Ingredients
- 1 head cauliflower
- 1 can (15 oz) chickpeas, drained and dried
- 2 tablespoons olive oil
- 1 teaspoon cumin
- 1 teaspoon paprika
- 1 teaspoon garlic powder
- 1/2 teaspoon turmeric
- 1/2 teaspoon coriander
- 1/4 teaspoon cinnamon
- 1/8 teaspoon cayenne pepper
- 1 cup couscous or quinoa
- 1/4 cup tahini
- 1 clove garlic, minced
- 2 tablespoons lemon juice
- 3 tablespoons warm water
- 1/4 teaspoon salt
- 1 cup cherry tomatoes, halved
- 1 cucumber, sliced
- 1/4 red onion, thinly sliced
- 2 tablespoons chopped parsley
- Salt and pepper to taste
- Lemon wedges, for serving
Instructions
- Preheat the oven to 425°F (220°C). Cut the cauliflower into bite-sized florets.
- Toss cauliflower with olive oil and spices until coated. Spread on a baking sheet.
- Roast for 25–30 minutes, flipping halfway through.
- Pat chickpeas dry and roast or pan-fry them until golden.
- Prepare couscous or quinoa according to package instructions.
- Mix salad ingredients in a bowl.
- Whisk tahini sauce ingredients together until smooth.
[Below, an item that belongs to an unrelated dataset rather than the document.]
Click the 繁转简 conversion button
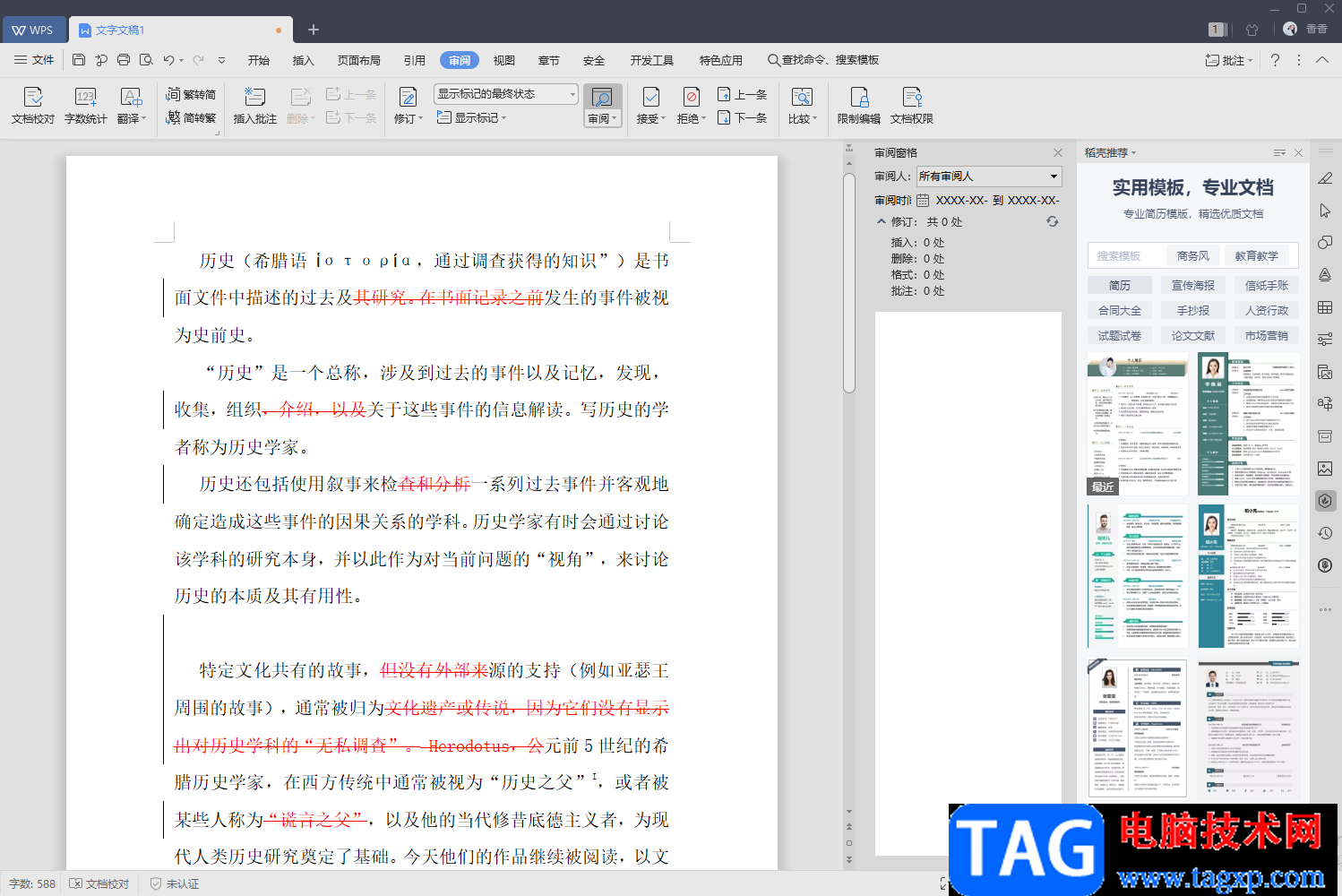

- Assemble bowls: start with couscous/quinoa, add roasted cauliflower and chickpeas, top with salad and drizzle with tahini sauce.
- Prep Time: 15 minutes
- Cook Time: 30 minutes
- Category: Main
- Method: Baking
- Cuisine: Middle Eastern
Nutrition
- Serving Size: 1 bowl (400g)
- Calories: 450
- Sugar: 6g
- Sodium: 320mg
- Fat: 19g
- Saturated Fat: 3g
- Unsaturated Fat: 16g
- Trans Fat: 0g
- Carbohydrates: 60g
- Fiber: 14g
- Protein: 15g
- Cholesterol: 0mg
Keywords: For extra crunch, ensure chickpeas are thoroughly dried before cooking. Feel free to customize toppings based on your preferences—add fresh herbs or avocado for added creaminess.